>> begin

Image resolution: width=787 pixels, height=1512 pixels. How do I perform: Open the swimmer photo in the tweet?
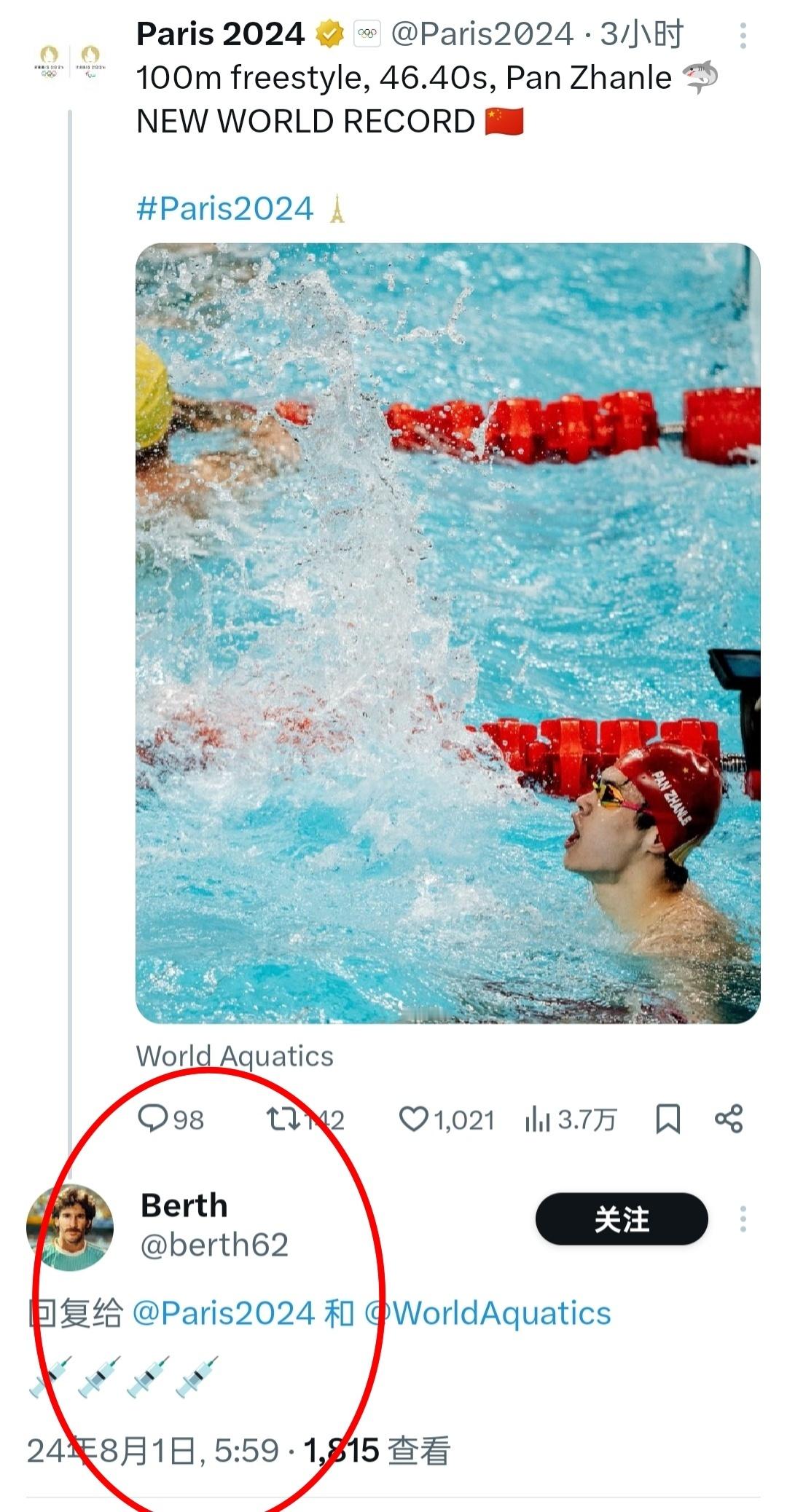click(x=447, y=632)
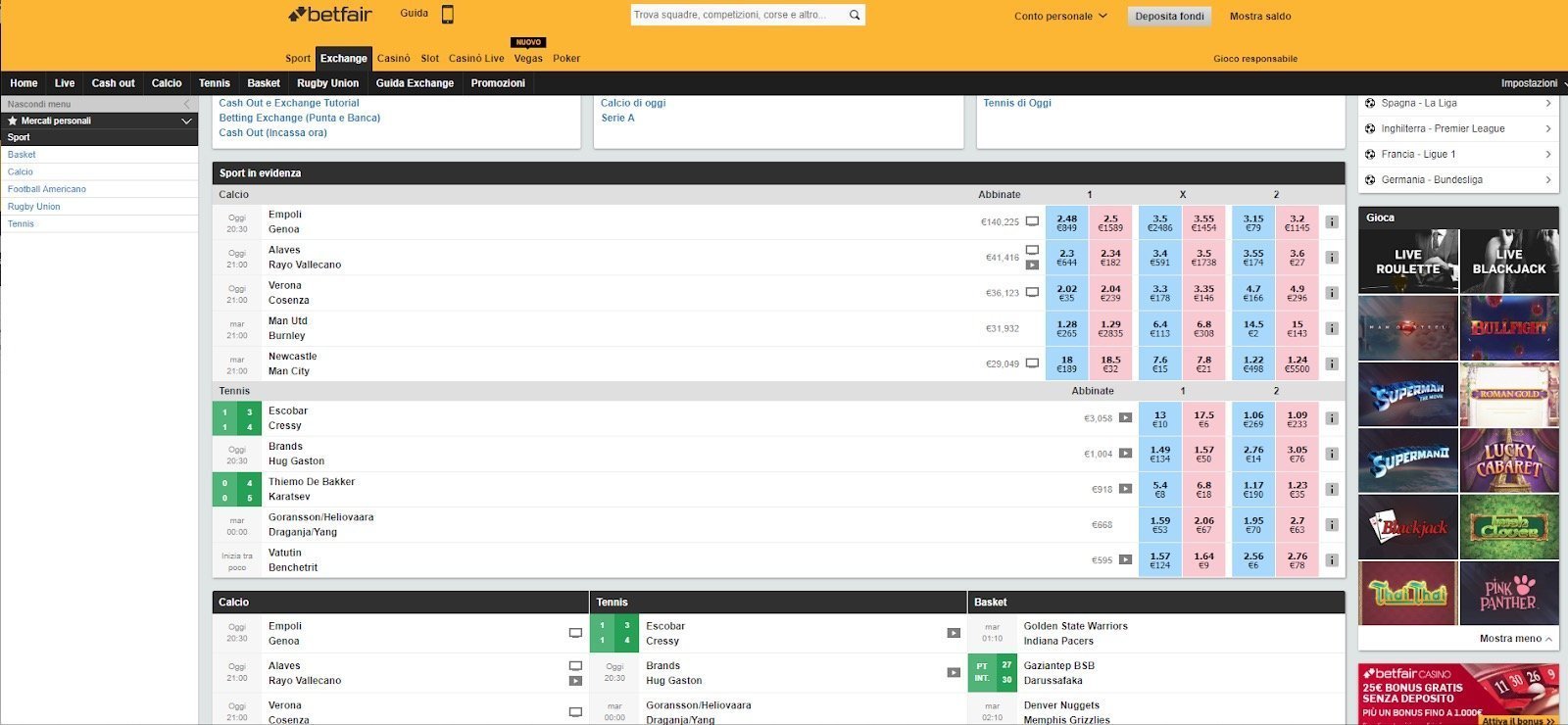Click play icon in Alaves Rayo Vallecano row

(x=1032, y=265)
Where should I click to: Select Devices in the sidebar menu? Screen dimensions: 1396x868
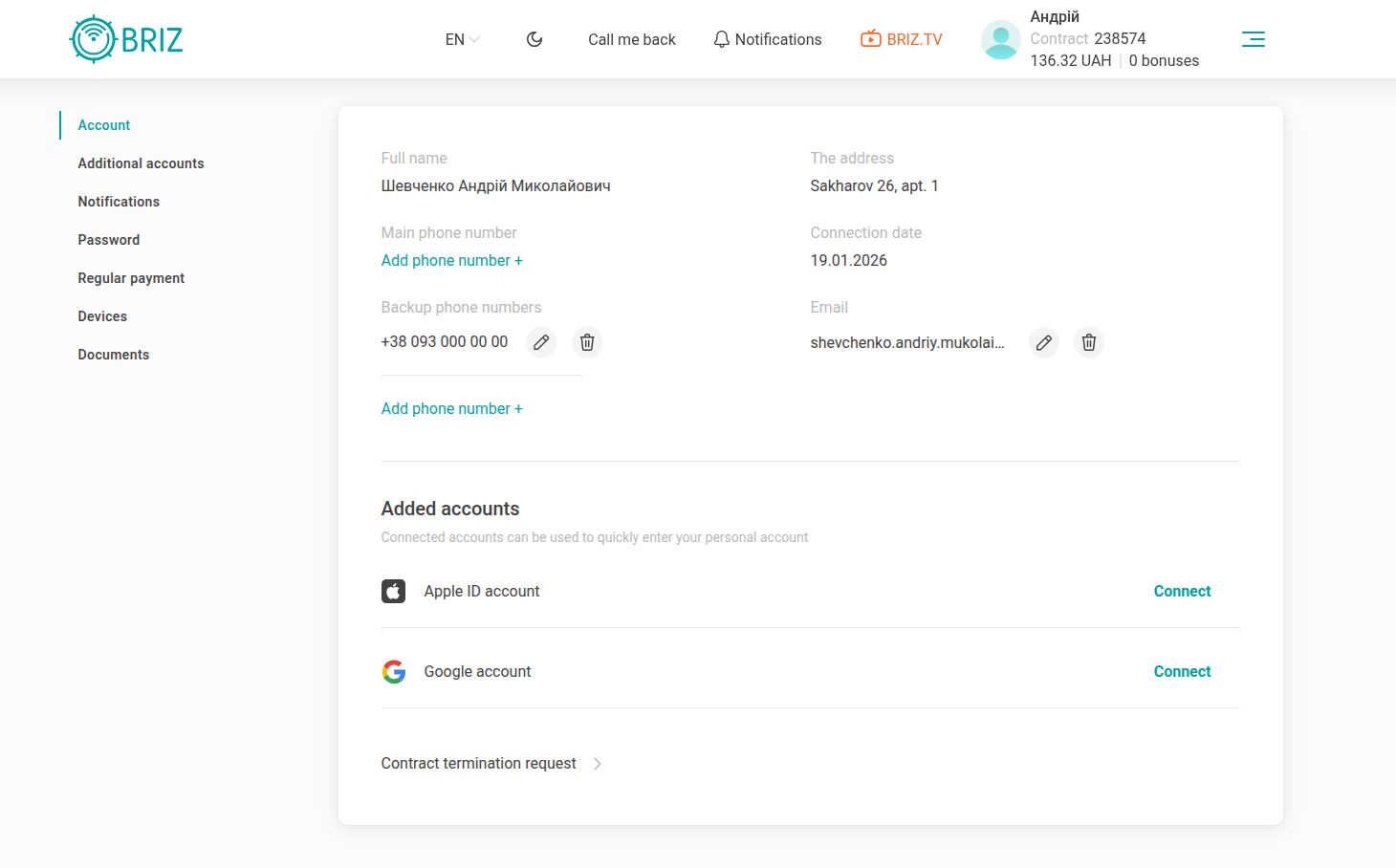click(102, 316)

>> end

WRITTEN EXERCISE ->
Can you return every line of the listing above word for word, without the pictures?

ANSWER TO THIS EXERCISE ->
Image resolution: width=787 pixels, height=1512 pixels. How do I perform: Open the swimmer photo in the tweet?
click(x=447, y=632)
Click play icon in Alaves Rayo Vallecano row

(x=1032, y=265)
Where should I click to: Select Devices in the sidebar menu? Screen dimensions: 1396x868
click(102, 316)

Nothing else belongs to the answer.